Buenos días a todos vosotros:
Siempre es agradable reunirse aquí cada año al comienzo de la Cuaresma, para esta liturgia del perdón de Dios. Es bueno para nosotros –¡es bueno para mí también!–, y siento una gran paz en mi corazón, ahora que cada uno de nosotros ha recibido la misericordia de Dios y la ha dado a los demás, hermanos suyos. Vivamos este momento por lo que realmente es, como una gracia extraordinaria, un milagro permanente de la ternura divina, en el que una vez más la Reconciliación de Dios, hermana del Bautismo, nos conmueve, nos lava con lágrimas, nos regenera, nos devuelve la belleza original.
Esta paz y esta gratitud que desde nuestros corazones se elevan al Señor nos ayudan a comprender cómo toda la Iglesia y cada uno de sus hijos viven y crecen gracias a la misericordia de Dios. La Esposa del Cordero se vuelve «sin mancha ni arruga» (Ef 5, 27) por el don de Dios, su belleza es el punto de llegada de un camino de purificación y transfiguración, es decir, un éxodo al que el Señor la invita permanentemente: «La llevaré al desierto y hablaré a su corazón» (Os 2., 16). Nunca debemos dejar de advertirnos mutuamente de la tentación de la autosuficiencia y de la autosatisfacción, como si fuéramos Pueblo de Dios por nuestra propia iniciativa o por nuestro propio mérito; no, de verdad, nosotros somos y seremos siempre el fruto de la acción misericordiosa del Señor: un Pueblo de orgullosos hechos pequeños por la humildad de Dios, un Pueblo de miserables enriquecido por la pobreza de Dios, un Pueblo de malditos hecho justo por Aquel que se hizo "Maldito" colgado del madero de la cruz (cf. Ga 3, 13). Nunca lo olvidemos: «separados de mí no podéis hacer nada» (Jn 15, 5). Lo repito, el Maestro nos dijo: «¡separados de mí no podéis hacer nada!».

=-=-=-=-=

• **TAREAS**:
**A.** Contesta estas preguntas sobre el discurso del perdón de Dios:
(i) ¿Al comienzo de qué tiempo del año se reúnen cada año?
(ii) ¿De qué dice el discurso que la Reconciliación de Dios es hermana?
(iii) Según la cita de Oseas, ¿adónde llevará el Señor a la Esposa?
**B.** En el discurso, ¿qué cosas dice que nos hace la Reconciliación de Dios? Nómbralas todas.
**C.** Sigue el discurso sobre el perdón de Dios desde donde se interrumpe.

=-=-=-=-=

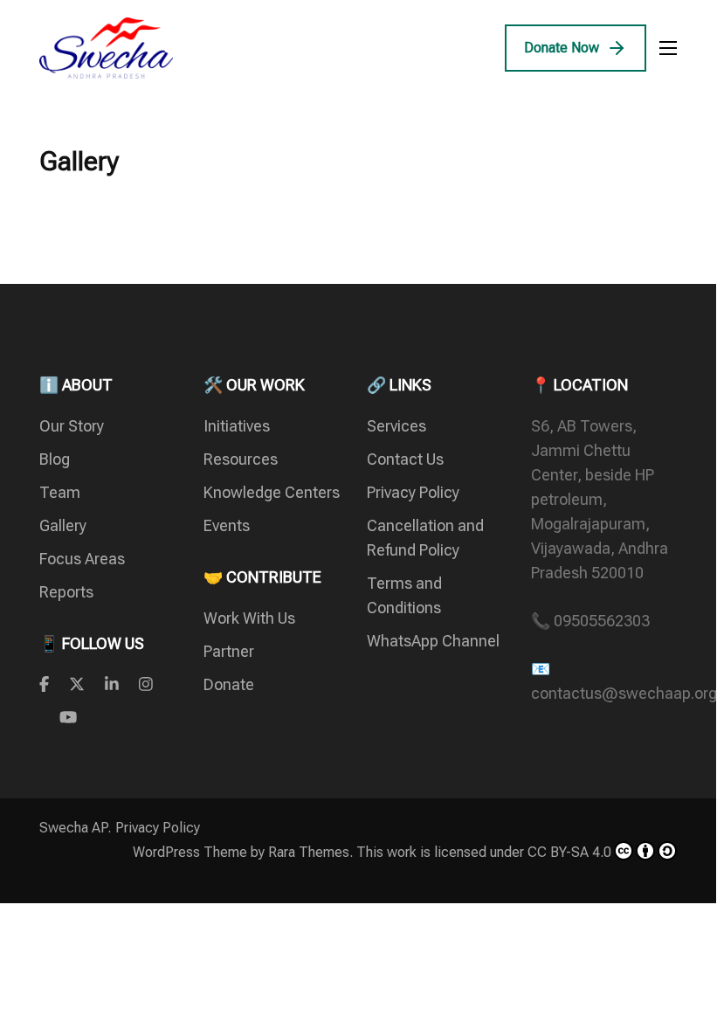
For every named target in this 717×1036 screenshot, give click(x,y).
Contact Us (405, 459)
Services (396, 426)
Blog (54, 459)
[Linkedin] (112, 684)
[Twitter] (77, 684)
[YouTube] (68, 717)
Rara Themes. (310, 852)
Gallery (62, 525)
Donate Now (561, 47)
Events (226, 525)
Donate (228, 684)
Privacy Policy (413, 492)
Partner (228, 651)
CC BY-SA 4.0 (569, 852)
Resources (240, 459)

=-=-=-=-=

• **RESULTADOS**:
**A.**
(i) Al comienzo de la Cuaresma.
(ii) Del Bautismo.
(iii) Al desierto.

**B.**
- Nos conmueve.
- Nos lava con lágrimas.
- Nos regenera.
- Nos devuelve la belleza original.

**C.**
Esta es la razón por la que este tiempo de Cuaresma es verdaderamente una gracia: nos permite reubicarnos ante Dios, dejando que Él sea todo. Su amor nos levanta del polvo (acuérdate de que sin mí eres polvo, nos decía ayer el Señor), su Espíritu que sopla una vez más sobre nuestra nariz nos da la vida de los resucitados. La mano de Dios, que nos creó a imagen y semejanza de su misterio trinitario, nos ha hecho múltiples en unidad, diferentes pero inseparables los unos de los otros. El perdón de Dios, que hemos celebrado hoy, es una fuerza que restablece la comunión en todos los niveles: entre nosotros los presbíteros en el único presbiterio diocesano; con todos los cristianos, en el único cuerpo que es la Iglesia; con todos los hombres, en la unidad de la familia humana. El Señor nos presenta los unos a los otros y nos dice: He aquí a tu hermano, «hueso de tus huesos, carne de tu carne» (cf. Gn 2, 23), aquel con quien estás llamado a vivir la «caridad que no acaba nunca» (1Co 13, 8).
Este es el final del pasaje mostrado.